Joyce Frohn

Joyce Frohn is married with a teen-aged daughter. She has been published in "Page&Spine", "An Anthology of Hate," and many other places. She has two cats, a lizard, chickens, and a Patreon account.

A Good Trip With a Friend

Joyce Frohn

Issue 56, Spring 2019

I sniff noses with all my kin one last time. It’s time for me to take that long walk away. This last journey must be alone. Food doesn’t taste good and all my bones ache. The deer are too fast and the world has been getting fuzzy. Better to do it now before it gets colder.

I walk away from the pack. It isn’t good to die too close to the family. I’ll head into the woods.

My lungs feel like I’ve walked for miles when I’m a little way into the woods. With my vision fuzzy and even my hearing not like it used to be, I hope there aren’t any bears around. I want to go gently to the running ground and beyond. But it’s getting hard to lift my paws.

My nose isn’t half dead and I smell danger. One of those humans. I duck behind a tree and concentrate. Then I see it, against another tree. Those icky pink paws, the stiff hair on the head, the layers of that cover they keep changing and all of it full of smells of smoke, dead animals and --and it’s an old one. Maybe as old as I am, and hurt. I move closer. It can’t move well with that leg leaking blood.

“Wolf.” It barks. I freeze. It almost sounds like it’s trying talk to me. I turn my head so my good ear faces it. “If you’ve come to finish me off, hurry up. It hurts.”

I can’t understand it. But it doesn’t seem to have any weapons. I whine in confusion. I wish it could talk.

It tilts its head. “You want food. You must be as old as I am. You’re kin kick you out, too?” It paws through layers of stinky stuff and pulls out some bits of meat. Old dried meat. “You want this? I can’t eat it any more. Not enough teeth.” It holds out the meat in its paw.

I move close and suck a bit of dried meat out of the pink paw. The meat is really dry. I shift it around my mouth and chew it down. The wind shifts and blows cold. I shiver.

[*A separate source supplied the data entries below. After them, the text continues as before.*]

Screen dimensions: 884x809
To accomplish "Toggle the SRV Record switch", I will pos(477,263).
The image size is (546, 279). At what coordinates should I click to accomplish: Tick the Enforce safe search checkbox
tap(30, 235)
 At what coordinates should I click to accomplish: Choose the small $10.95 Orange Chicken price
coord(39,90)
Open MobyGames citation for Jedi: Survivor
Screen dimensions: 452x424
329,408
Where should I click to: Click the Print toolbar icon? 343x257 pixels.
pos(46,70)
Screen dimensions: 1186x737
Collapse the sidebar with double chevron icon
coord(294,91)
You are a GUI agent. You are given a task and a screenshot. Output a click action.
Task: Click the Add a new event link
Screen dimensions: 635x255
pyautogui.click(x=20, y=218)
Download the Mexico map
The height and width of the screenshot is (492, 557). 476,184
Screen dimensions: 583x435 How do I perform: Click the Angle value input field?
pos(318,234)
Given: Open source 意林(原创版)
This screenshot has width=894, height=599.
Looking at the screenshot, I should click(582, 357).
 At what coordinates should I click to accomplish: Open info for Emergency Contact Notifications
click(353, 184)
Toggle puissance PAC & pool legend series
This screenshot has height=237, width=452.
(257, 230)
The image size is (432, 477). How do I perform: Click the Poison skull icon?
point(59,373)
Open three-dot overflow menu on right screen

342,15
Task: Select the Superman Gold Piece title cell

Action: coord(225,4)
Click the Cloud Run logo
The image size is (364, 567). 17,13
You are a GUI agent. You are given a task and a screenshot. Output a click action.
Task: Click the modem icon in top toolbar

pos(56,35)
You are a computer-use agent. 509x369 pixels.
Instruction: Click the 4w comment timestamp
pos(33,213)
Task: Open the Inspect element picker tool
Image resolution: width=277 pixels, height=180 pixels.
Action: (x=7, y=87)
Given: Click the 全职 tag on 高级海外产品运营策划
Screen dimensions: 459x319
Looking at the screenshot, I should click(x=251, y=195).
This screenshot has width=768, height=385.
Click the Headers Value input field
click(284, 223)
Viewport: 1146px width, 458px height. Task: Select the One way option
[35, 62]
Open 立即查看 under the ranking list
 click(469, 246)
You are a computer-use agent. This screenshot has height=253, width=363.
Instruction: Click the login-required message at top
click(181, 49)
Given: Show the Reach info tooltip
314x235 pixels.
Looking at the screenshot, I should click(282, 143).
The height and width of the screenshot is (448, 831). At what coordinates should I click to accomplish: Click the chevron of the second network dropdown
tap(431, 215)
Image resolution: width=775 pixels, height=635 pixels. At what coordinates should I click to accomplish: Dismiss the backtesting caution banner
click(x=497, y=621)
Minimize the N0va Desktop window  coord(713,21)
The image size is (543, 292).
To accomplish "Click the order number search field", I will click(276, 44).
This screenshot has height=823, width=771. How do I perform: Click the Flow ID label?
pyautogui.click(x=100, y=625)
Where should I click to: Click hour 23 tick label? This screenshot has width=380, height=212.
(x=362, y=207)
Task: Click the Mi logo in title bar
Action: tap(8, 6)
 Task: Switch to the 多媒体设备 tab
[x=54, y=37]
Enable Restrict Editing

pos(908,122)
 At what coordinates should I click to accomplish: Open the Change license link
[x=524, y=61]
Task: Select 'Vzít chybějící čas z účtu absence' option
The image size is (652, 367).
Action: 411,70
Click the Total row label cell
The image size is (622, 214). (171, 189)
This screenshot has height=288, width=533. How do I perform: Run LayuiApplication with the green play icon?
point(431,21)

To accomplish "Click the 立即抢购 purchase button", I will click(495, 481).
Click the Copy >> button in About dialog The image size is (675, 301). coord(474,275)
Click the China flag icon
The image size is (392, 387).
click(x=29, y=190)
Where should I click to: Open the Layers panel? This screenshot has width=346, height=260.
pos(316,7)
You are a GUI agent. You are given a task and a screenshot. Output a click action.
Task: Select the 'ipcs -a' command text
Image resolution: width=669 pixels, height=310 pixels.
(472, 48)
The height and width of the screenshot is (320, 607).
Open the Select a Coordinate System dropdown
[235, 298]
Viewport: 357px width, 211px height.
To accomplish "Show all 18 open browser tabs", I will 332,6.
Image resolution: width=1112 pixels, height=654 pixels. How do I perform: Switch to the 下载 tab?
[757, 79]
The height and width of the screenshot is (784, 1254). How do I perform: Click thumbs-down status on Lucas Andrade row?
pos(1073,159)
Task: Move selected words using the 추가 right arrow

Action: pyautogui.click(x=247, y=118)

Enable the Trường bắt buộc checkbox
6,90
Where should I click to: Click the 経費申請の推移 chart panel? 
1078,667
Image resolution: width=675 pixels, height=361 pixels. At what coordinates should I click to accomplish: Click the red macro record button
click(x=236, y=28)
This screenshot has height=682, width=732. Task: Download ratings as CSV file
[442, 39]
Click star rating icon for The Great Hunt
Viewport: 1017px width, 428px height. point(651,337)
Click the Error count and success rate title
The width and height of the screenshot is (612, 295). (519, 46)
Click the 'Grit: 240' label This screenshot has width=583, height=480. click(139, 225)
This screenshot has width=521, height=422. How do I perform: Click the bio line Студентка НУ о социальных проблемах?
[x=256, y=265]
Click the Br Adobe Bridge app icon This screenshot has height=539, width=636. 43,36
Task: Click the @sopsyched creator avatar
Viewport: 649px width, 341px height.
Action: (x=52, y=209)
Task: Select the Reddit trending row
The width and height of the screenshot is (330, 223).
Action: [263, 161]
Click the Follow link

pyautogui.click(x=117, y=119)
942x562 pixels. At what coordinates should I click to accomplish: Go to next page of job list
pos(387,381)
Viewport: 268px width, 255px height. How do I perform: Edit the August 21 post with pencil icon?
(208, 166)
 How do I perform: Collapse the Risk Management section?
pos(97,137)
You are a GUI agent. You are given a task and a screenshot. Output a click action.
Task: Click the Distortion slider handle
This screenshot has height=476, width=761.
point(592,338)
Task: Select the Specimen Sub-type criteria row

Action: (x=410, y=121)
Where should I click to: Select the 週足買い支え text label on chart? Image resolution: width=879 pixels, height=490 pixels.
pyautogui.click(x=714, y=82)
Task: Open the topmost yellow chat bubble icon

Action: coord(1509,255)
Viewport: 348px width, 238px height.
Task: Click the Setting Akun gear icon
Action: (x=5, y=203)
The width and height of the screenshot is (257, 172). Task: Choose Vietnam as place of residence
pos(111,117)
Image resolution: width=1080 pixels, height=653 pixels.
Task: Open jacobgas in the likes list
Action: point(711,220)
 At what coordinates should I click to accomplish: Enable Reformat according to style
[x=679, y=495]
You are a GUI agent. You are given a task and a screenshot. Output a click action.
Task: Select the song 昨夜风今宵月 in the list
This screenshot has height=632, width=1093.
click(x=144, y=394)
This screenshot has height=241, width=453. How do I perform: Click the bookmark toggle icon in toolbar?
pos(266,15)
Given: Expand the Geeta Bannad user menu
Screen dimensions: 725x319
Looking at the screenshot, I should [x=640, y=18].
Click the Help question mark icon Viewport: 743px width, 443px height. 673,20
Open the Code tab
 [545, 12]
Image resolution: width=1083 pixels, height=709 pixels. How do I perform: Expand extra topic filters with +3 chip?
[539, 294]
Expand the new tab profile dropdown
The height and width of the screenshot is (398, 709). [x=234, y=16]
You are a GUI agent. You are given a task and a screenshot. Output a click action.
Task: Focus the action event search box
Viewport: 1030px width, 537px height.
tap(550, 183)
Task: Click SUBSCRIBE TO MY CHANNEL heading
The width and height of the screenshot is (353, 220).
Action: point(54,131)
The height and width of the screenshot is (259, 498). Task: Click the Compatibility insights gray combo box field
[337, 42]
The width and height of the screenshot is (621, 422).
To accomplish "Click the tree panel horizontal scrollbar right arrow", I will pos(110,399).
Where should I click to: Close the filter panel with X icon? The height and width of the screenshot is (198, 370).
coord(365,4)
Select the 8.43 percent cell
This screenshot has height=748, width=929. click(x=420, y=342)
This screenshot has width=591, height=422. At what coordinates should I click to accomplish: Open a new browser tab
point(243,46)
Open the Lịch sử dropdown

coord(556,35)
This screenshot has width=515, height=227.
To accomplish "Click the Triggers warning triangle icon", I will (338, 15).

“Cold?” It barks again. “Me, too. Maybe we keep warm better together.” It opens up some of those layers. The smell is stronger but not too bad. Not worse than some things I’ve rolled in. I move closer. One leg over one of its legs and then I settle with my head on the other leg. It’s warm. It pulls some of those layers over my body and it’s almost like I’m in a small den.

One of his naked paws runs along my body. I shudder for a moment. The ends of those feel so strange. Then it reaches the back of my neck and oh, that feels good behind my ears. I reach out to lick a paw in thanks. For a while we just lie together.

I feel a cold settling inside of me and my feet twitch a bit. I feel the running ground coming close. The warmth seems to be leaking away from him, too.

I shut my eyes and see it. The flat stretch of the running ground that I go to every sleep and beyond, the rainbow bridge. It won’t be long now.

He makes another sound. “I don’t know where you’re going. Going to see all your old friends?” There’s a shiver. “Don’t know what’s worse. Some cloud and playing a damn harp all day or Hell with all my friends. Wish I could go somewhere with all the wild things. Stay in the woods forever.”

He smells afraid. Don’t humans go over the rainbow bridge, too? I reach out and grip his paw in my teeth; it’s skin and loose bones.

He moans a little. “Now, you’re going for me?” His body shudders for a moment.

Our spirits rise up from our bodies at the same time and I keep hold of his spirit as I lead him to the bridge. It’s good to go with a friend.